Она минут десять придумывала, о чем бы его спросить для поддержания разговора.
— Пришел и сел. А что, я нечаянно устроился на вашем месте? Рассадка согласно купленным билетам?
Доберман был чем-то раздражен. Тем, что она вчера ушла с Тином? Очень по-мужски: ему, значит, можно Женечку окучивать, а она должна сидеть, как болонка на шлейке, и радоваться, когда хозяин соизволит почесать за ушком?
А не охренел ли ты, «хозяин»?
— Нет, что вы, — открестилась Альбина, отчаянно кося под дуру. — Я имела в виду, что обычно сюда приезжают или те, кто работает на Тяжелкова, или его деловые партнеры. А вы к какой категории относитесь?
— Вы здесь часто бываете? — Алексей чуть наклонил голову набок и взял эмоции под контроль.
— Нет, в первый раз, — призналась Аля.
— А откуда знаете?
— Александр Александрович рассказывал, — призналась она.
— А вы, Альбина, для Тяжелкова партнер или на него работаете? — изобразил живейшее участие Доберман.
Он что… ревнует?
— Мы, скорее, партнеры, — подобрала она максимально обтекаемые формулировки. — Точнее, знаете, он, наверное, в бо́льшей степени наставник. Старше, опытнее…
По лицу собеседника словно судорога прошла.

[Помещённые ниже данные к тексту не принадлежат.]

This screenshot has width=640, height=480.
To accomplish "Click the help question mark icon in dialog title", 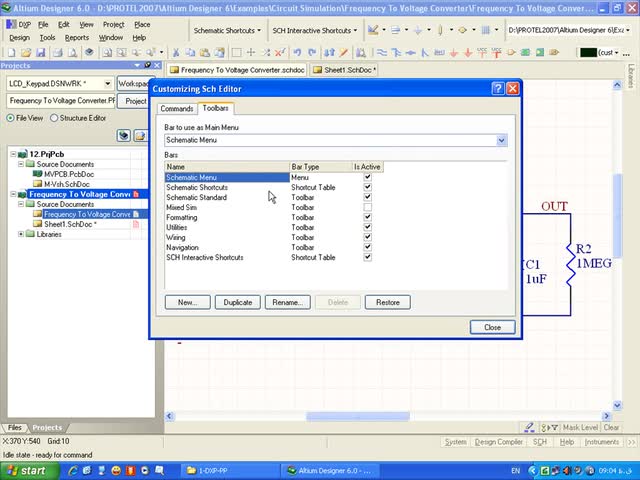I will tap(498, 89).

— Никогда бы не подумал, что наш мэр — специалист в области бьюти-блогинга, — сделал Алексей большие глаза.
Аля предполагала, что мужчины заглядывают к ней в аккаунт и могут быть в курсе, чем она занимается. Но чтобы такие мужчины…
— Нет, по части блогинга Александр Александрович — не ПьюДиПай, — возразила Аля. — Но ему простительно.
— Вы очень гуманны к людям и их слабостям, — «похвалил» Доберман с явным подтекстом и снова отвернулся к окну.
Что это вообще было?
Яницкая уставилась на неидеальный профиль собеседника с саркастически изогнутыми губами. Он что, над ней смеется?
Она отвернулась в другую сторону.
Ой, подумаешь. На себя посмотрите, мистер… Так кто он всё-таки такой? На вопрос-то Доберман так и не ответил.
— Храм, куда мы сейчас едем, был возведен в шестнадцатом веке, — словно дождавшись, когда Альбина закончит внутренний диалог, заговорил Тин, — Когда христианство вернулось на побережье после недолгого господства мусульман. С этим храмом связана легенда…
Валентин рассказывал историю двух влюбленных, тайно обвенчавшихся в храме, и жестоком купце — отце невесты, который не пожелал признать этот брак. О том, как девушка выбросилась из окна своей светелки. А жених принял постриг и всю оставшуюся жизнь молился за упокой души любимой, похороненной за оградой кладбища, и дух его так и остался после смерти охранять священное для него место. От легенды несло язычеством и новоделом. Ибо разве монах может поставить любовь к женщине выше служению Богу? Но звучало залипательно. Аля настолько заслушалась, что почти забыла про свою обиду на Добермана. А когда впереди показались контуры величественного храма, действительно забыла.